While the unincorporated parts of the parish don’t have fire hydrants, the fire district has the capability to hook into water systems in towns.
They also have a number of “dry hydrants” around the parish. Dry hydrants, which are essentially pipes sticking out of a natural body of water that allows the fire district’s trucks to pump water from the lake or pond, are more common in the rural southern end of the parish.
But while the employees and volunteers are always ready to gear up to fight major fires, that’s not always what happens when the call comes.
“A lot of times, especially around the lake, we will have a lot of fires, people see smoke and they will call it in and we get out there and all they are burning is limbs, brush piles,” Bishop said. “They don’t call it in and so we gear up and get out there, and we find out it’s nothing.”
Regardless of whether it’s a trash pile or a full-blown conflagration, it’s just a matter of waiting for the next call.
Monterey Fire Protection District No. 1 of Concordia
In the early 1970s, a group of concerned Monterey-area residents got together and formed a volunteer group for fighting fires. In 1975, that group morphed into Monterey Fire Protection District No. 1 of Concordia, more commonly known as the Monterey Fire Department.
But the district is not just based in Monterey, though their main station is there. The district has substations in Eva, New Era, Acme and Lismore.
It was funded by two taxes, one of which has expired, and District Fire Chief Jim Graves said he hopes to see replaced with a $75 flat fee for residents per plot of land.
Another tax — this one 10-mils — is still on the books to support the district.
Currently, the Monterey district is 100 percent volunteer with 20 firefighters.
The volunteers carry pagers, and when a fire call goes through the sheriff’s office, the firefighters receive a page and everyone who is able responds to the call.
“Everybody has full-time jobs and are working,” Graves said. “But so far we’ve been lucky that whenever somebody needed help we have been able to get somebody to them.”

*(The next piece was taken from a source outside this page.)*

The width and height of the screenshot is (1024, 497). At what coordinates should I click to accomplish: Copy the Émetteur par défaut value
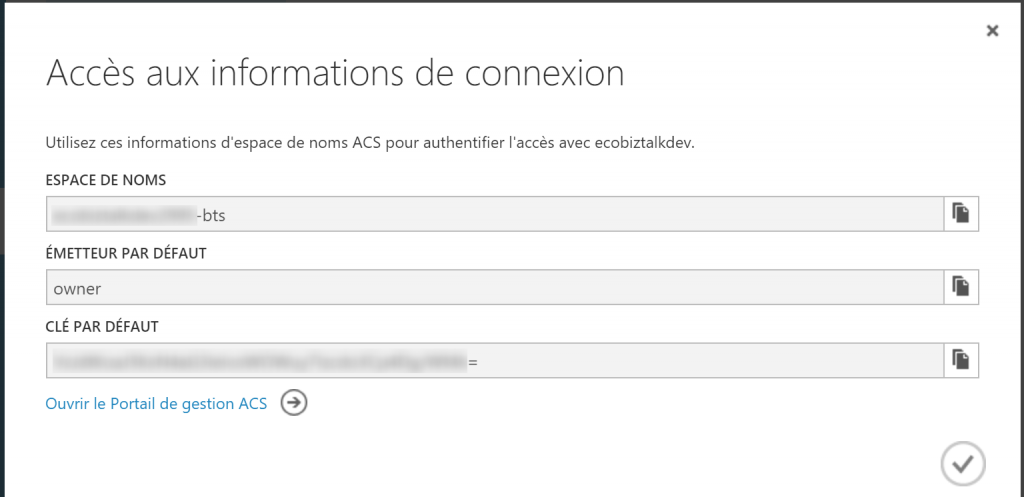(960, 287)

Most of the calls the district gets are for farming equipment fires, but they are responding to an increasing number of vehicle accidents, Graves said.
“A lot of people are moving down there, and we need to grow along with it,” he said.
“We want to buy a new set of rescue tools and some lifting bags. We are about 45 minutes away from the nearest extrication equipment, so we want to have some of it down there right when we need it.”
A growing need
Having a fire protection district helps with insurance ratings, and Cothren said the ratings are based on such things as how much water the district can sustain through its equipment in a given amount of time.
But there are other things to consider, things that have hurt the district in recent years.
“The rating we had was class five, with 10 being the worst and one being the best,” he said. “They dropped our rating to six because of low participation from volunteers.”
Part of the problem is that many of the volunteers don’t know what being a volunteer firefighter entails until they respond to a few calls, he said.
“You hear people say this, but it’s true — it’s a lifestyle,” Cothren said. “It’s 24 hours a day, 365 days a year, and that’s just part of it. You may be out, eating dinner with your family, and when that pager goes off you have to throw down and go.”
The Monterey fire district also needs volunteers, Graves said.
“Most of our folks are old and have had (firefighter training) for years,” he said.
The old folks, while loyal and well-trained, could be a weakness for the district.
“We are needing some younger blood, and so anybody who wants to come is welcome,” Graves said. “All they have to do is be willing to work hard for no pay.”